What’s new: Researchers led by Ishanu Chattopadhyay at University of Chicago developed a system that classified autism in young children based on data collected during routine checkups.
Key insight: Autistic children have higher rates of certain conditions — such as asthma, gastrointestinal problems, and seizures — than their non-autistic peers. Incidence of these diseases could be a useful diagnostic signal.
How it works: The authors used Markov models, which predict the likelihood of a sequence of actions occurring, to feed a gradient boosting machine (an ensemble of decision trees). The dataset comprised weekly medical reports on 30 million children aged 0 to 6 years.
- The authors identified 17 disease categories — respiratory, metabolic, nutritional, and so on — that appeared in the dataset.
- They turned each child’s medical history into a time series, one for each disease category. For instance: week 1, no respiratory disease; week 2, respiratory disease; week 3, an illness in a different category; week 4, no respiratory disease.
- Using the time series, the authors trained 68 Markov models: one for each disease category for various combinations of male/female and autistic/not autistic. The models learned the likelihood that the diagnosis a given child received for each disease category occurred in the order that it actually occurred.
- Given the Markov models’ output plus additional information derived from the time series, a gradient boosting machine rendered a classification.
Results: The system’s precision — the percentage of kids it classified as autistic who actually had the condition — was 33.6 percent at 26 months. Classifying children of the same age, a questionnaire often used to diagnose children between 18 and 24 months of age achieved 14.1 percent precision. The model was able to achieve sensitivity — the percentage of children it classified correctly as autistic — as high as 90 percent, with 30 percent fewer false positives than the questionnaire at a lower sensitivity.

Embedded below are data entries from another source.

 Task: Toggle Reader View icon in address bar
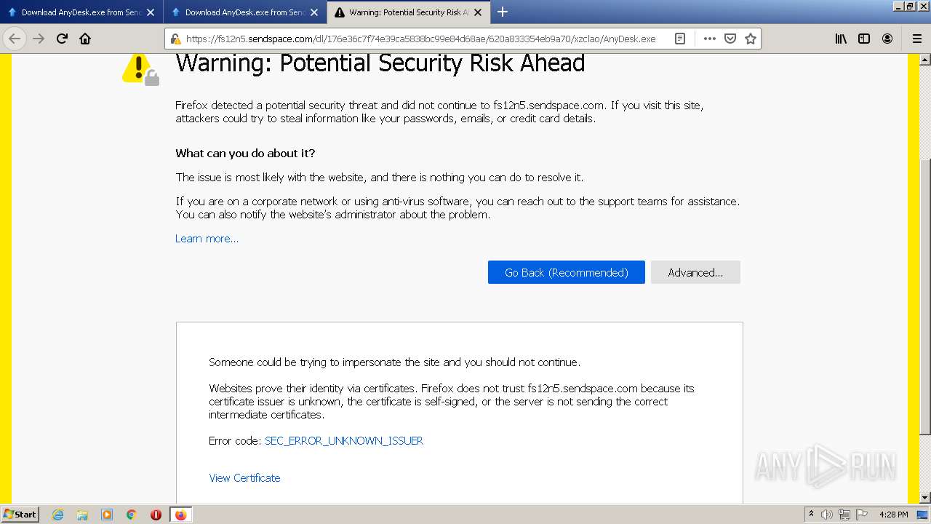pos(680,39)
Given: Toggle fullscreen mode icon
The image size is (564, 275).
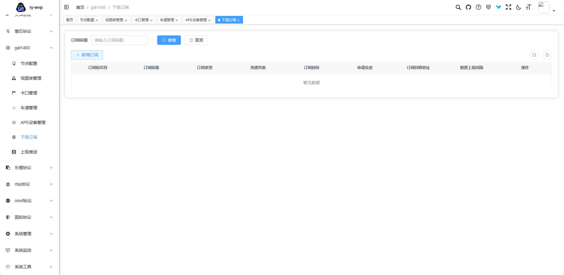Looking at the screenshot, I should coord(508,7).
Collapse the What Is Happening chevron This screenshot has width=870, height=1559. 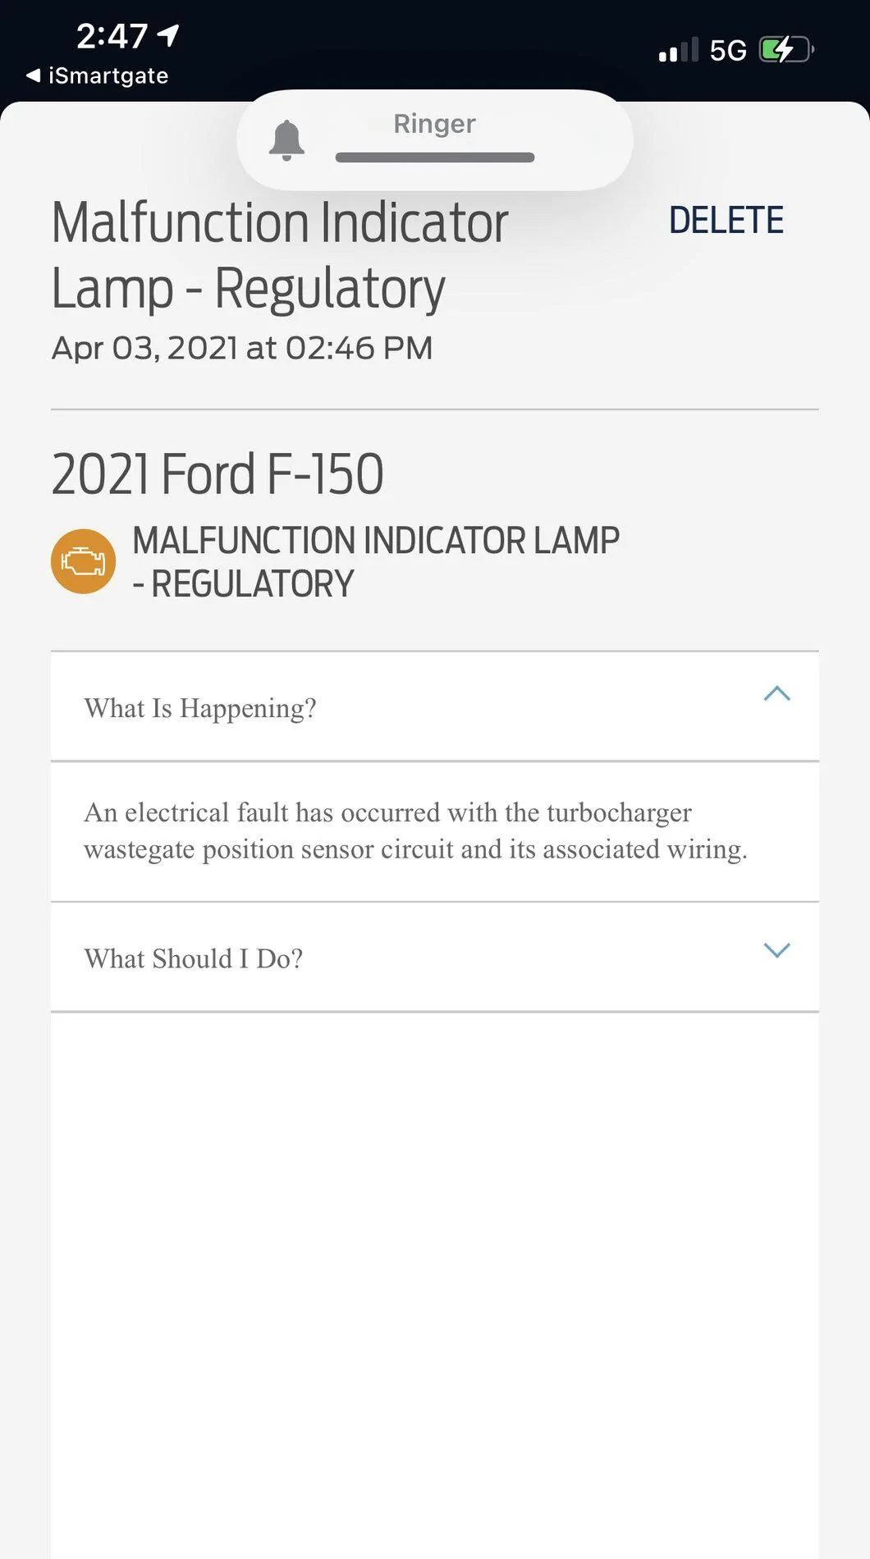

Why it matters: It may be important to recognize autism early. Although there’s no consensus, some experts believe that early treatment yields the best outcomes. This system appears to bring that goal somewhat closer by cutting the false-positive rate in half compared to the questionnaire. Nonetheless, it misidentified autism two-thirds of the time, and the authors caution that it, too, could lead to over-diagnosis.
We’re thinking: Data drift and concept drift, which cause learning algorithms to generalize poorly to populations beyond those represented in the training data, has stymied many healthcare applications. The authors' large 30 million-patient dataset makes us optimistic that their approach can generalize in production.